Meave: I mean, I might argue that imagining a Shoshone woman’s narrative of encountering white people who will destroy her home, take her far from it, and expect her to just know how to guide them through places she’s never been simply because she’s Indigenous is powerful, too; if white settlers had such a profound effect on her life, it seems reasonable that she would reflect on her experiences with them. But again: biased.

Alana: I’d buy that argument! It’s also true that McBride opens with a mystery and delivers something snappier and more familiar in form. We never have to ask “Where are we?” in the same way that we do with The Lost Journals of Sacajewea.

Meave: As previously noted, The Lost Journals of Sacajewea began as a poem, which definitely affects its structure and pacing, unlike The Heaven & Earth Grocery Store, whose form, as you say, we Western audiences know very well. Still, I’m sure there are plenty of Heaven & Earth partisans who are celebrating this decision. And now let’s check in with Kevin again about zombie votes!

Kevin Guilfoile: I’m sorting through this wet box of loose Zombie ballots and can see that The Lost Journals of Sacajawea does not have the support it needs to advance to the Zombie Round. As of today, The Bee Sting and Chain-Gang All-Stars remain our tomb-escaping tomes.

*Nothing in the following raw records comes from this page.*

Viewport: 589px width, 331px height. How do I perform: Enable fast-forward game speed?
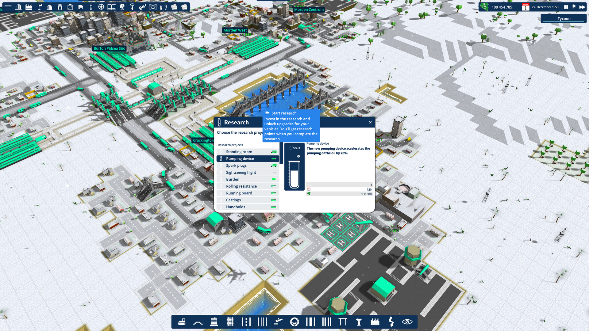[x=581, y=6]
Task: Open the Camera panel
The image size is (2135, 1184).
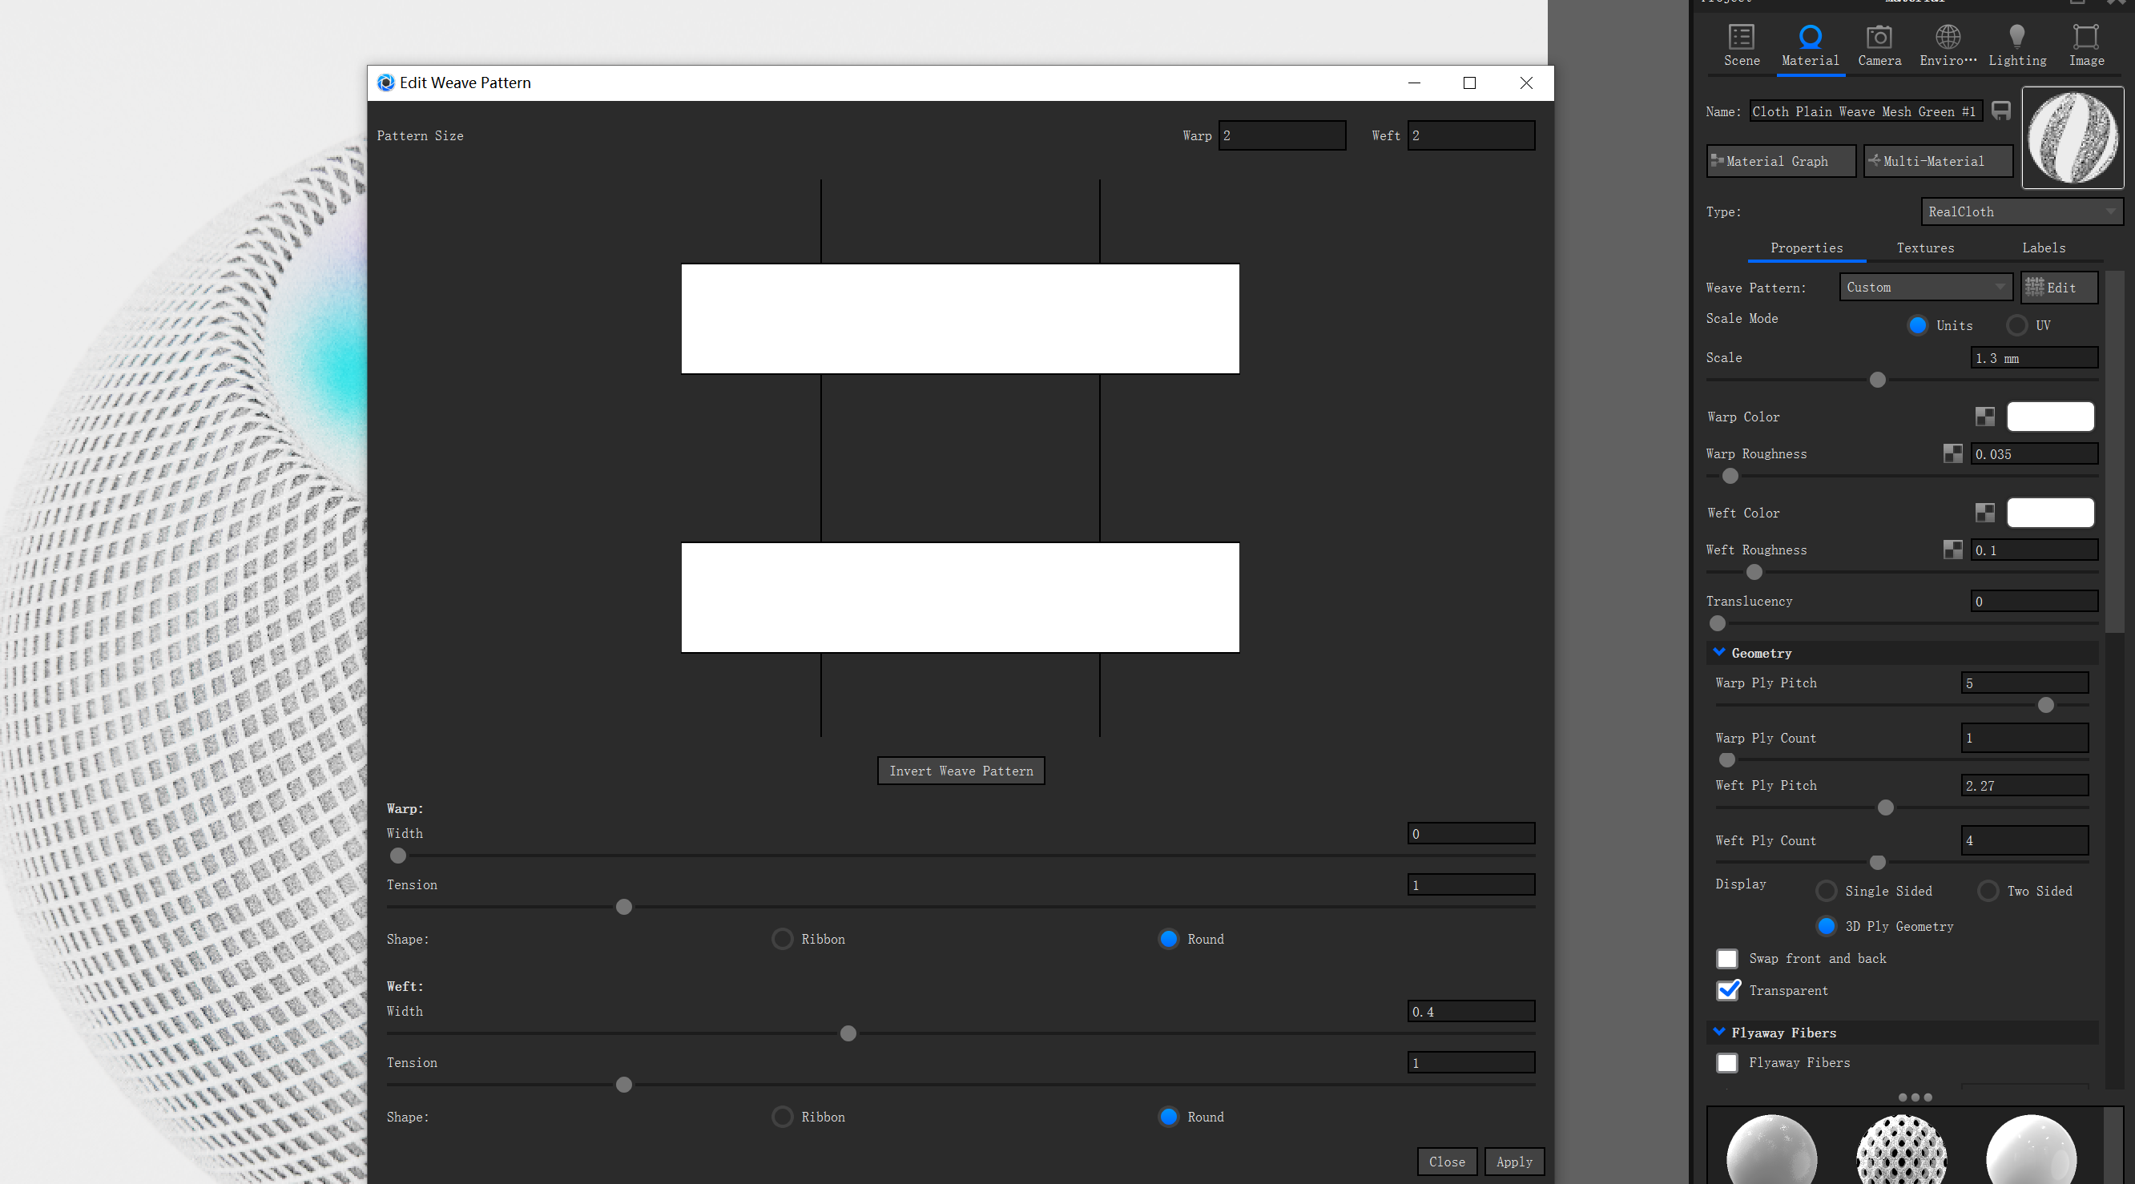Action: click(x=1879, y=46)
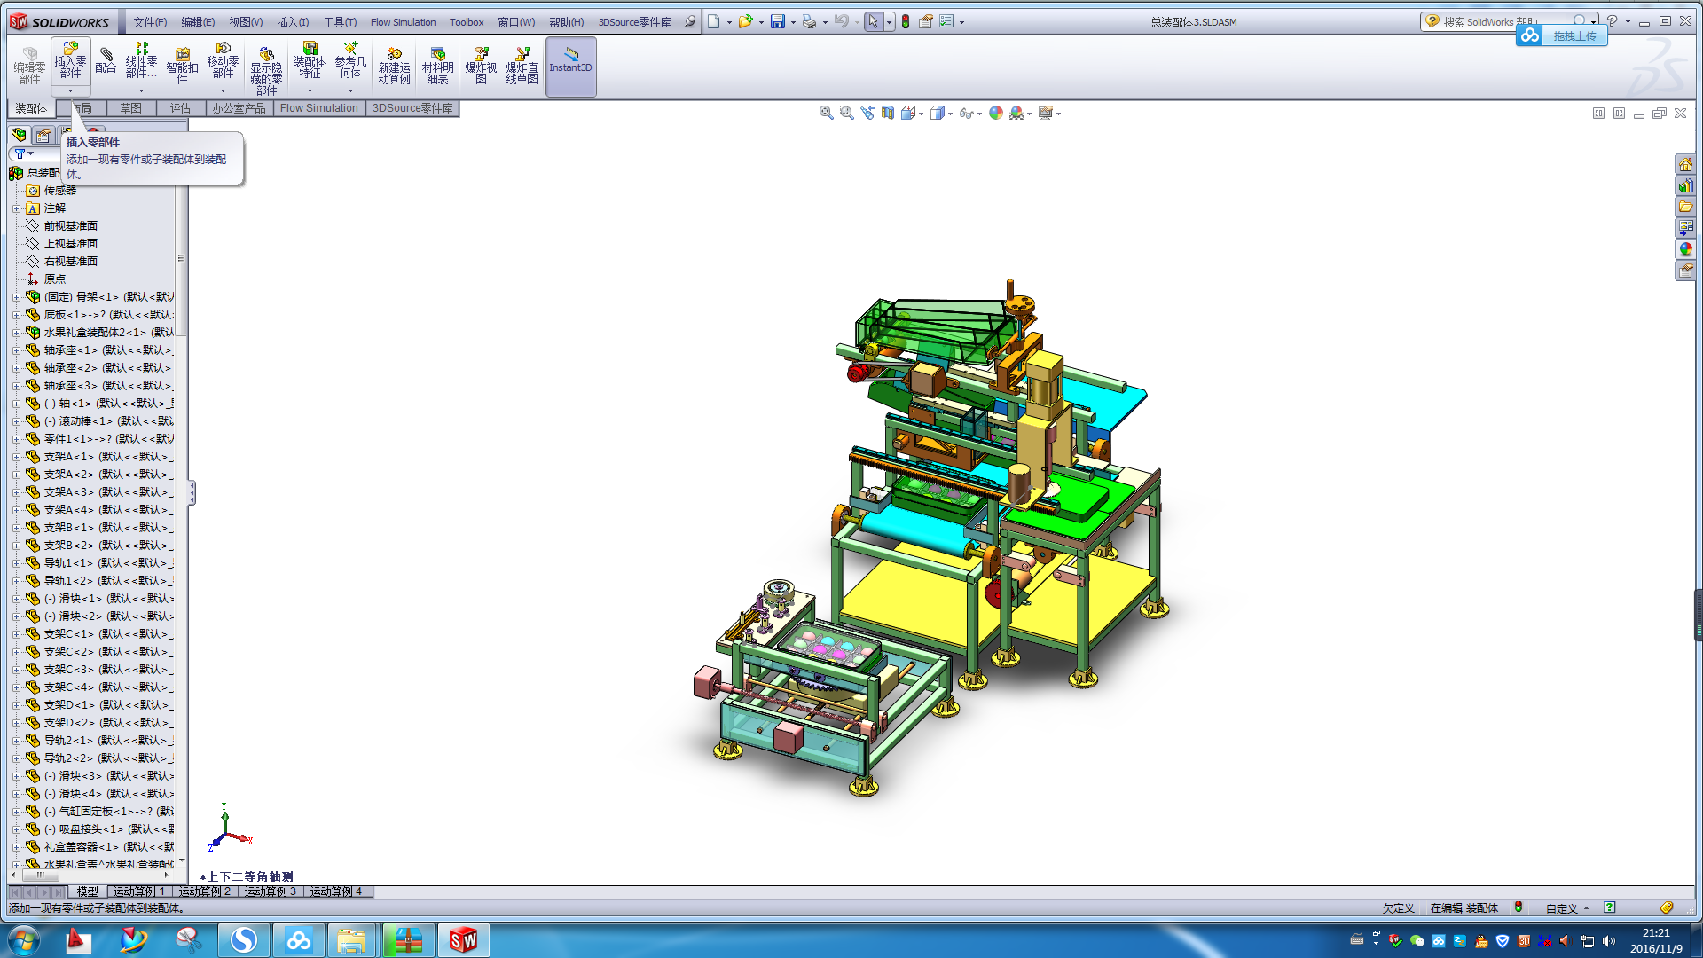Open SolidWorks Resources home icon
Image resolution: width=1703 pixels, height=958 pixels.
[x=1685, y=165]
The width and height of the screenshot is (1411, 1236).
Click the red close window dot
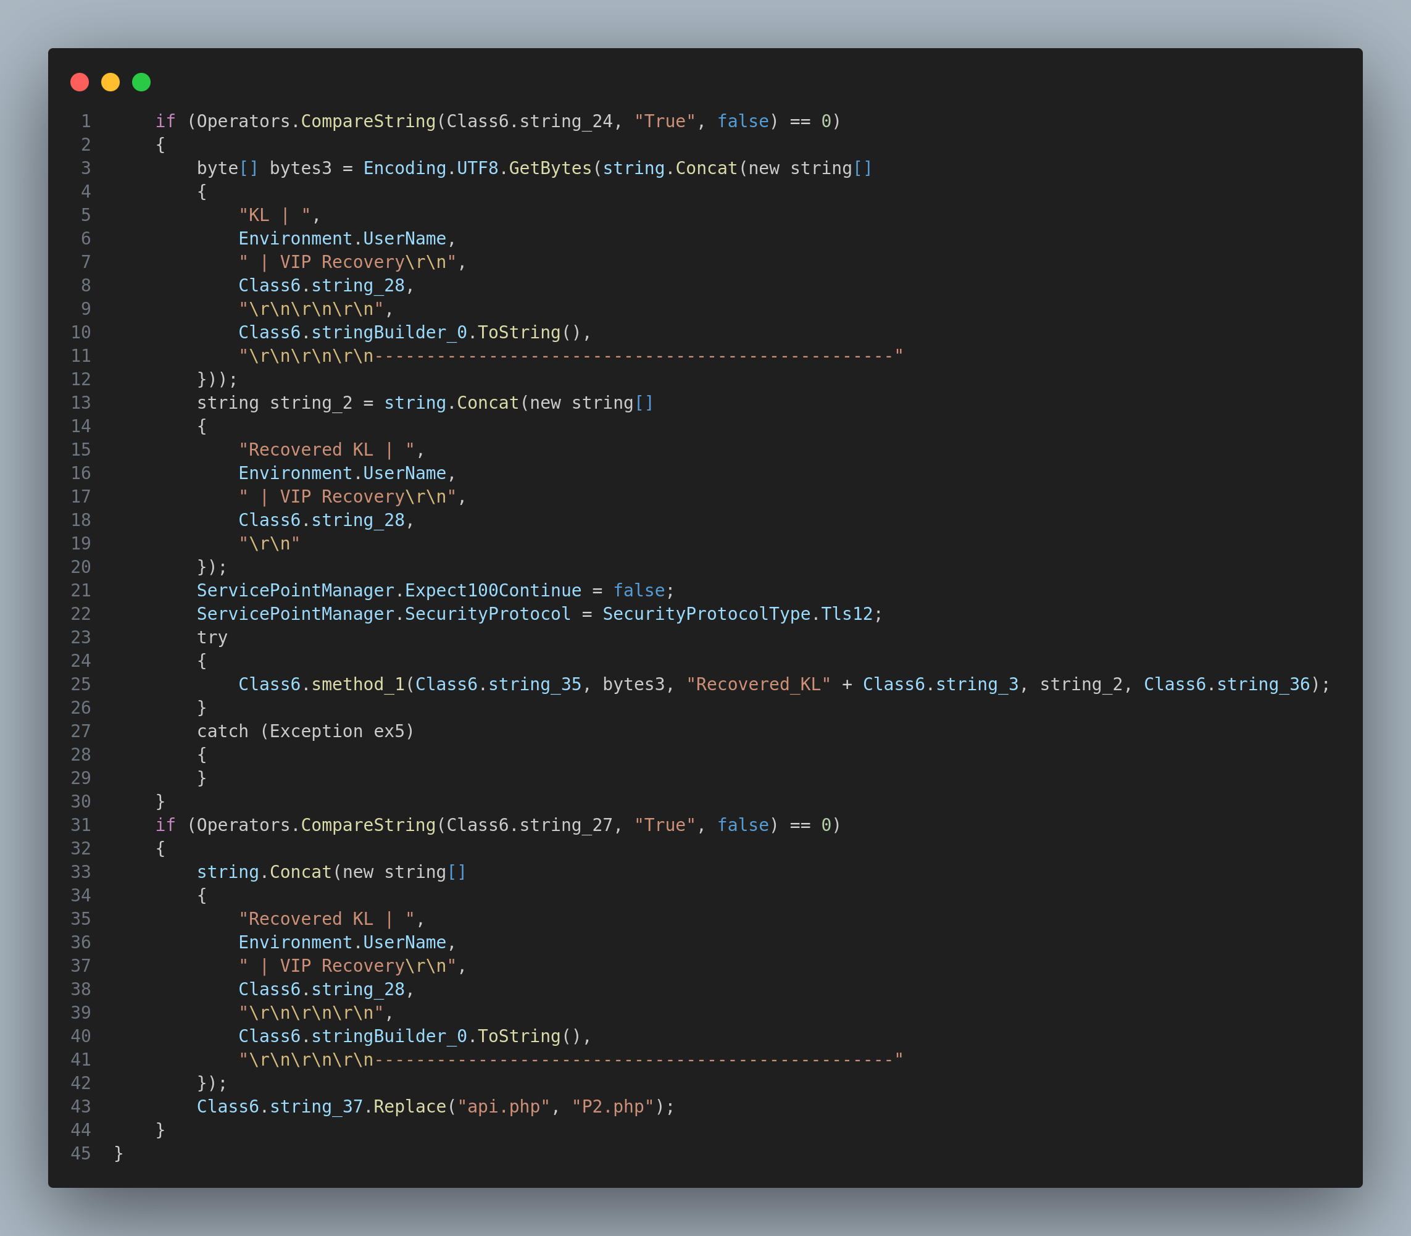coord(79,82)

Meave: Well, once again, congratulations to The Heaven & Earth Grocery Store, which moves on to the semifinals! Coming up tomorrow, Dan Sinykin decides between The Guest by Emma Cline and Brainwyrms by Alison Rumfitt. See you then!


Today’s mascots

Archie and Oliver are cockapoo brothers from different litters living with their two dads (one of whom is Zach @itsonlyzach, a longtime commentariat member) in the Philadelphia area. At nine months and five months old, they made the decision that they were far too unruly and fabulous to be pinned down to a bookish photoshoot.

Archie, a blond Gemini, loves waking up at the crack of dawn, doing laps around the backyard, and smiling big as he licks your face. As a fan of making big messes, his favorite books from this Tournament were Big Swiss and Monstrilio.

Oliver, a sable with red highlights Libra, loves napping undisturbed for hours, slinking around like a cat, and stealing the remote control. As a sneaky observer, his favorite books from this Tournament were The Guest and Open Throat.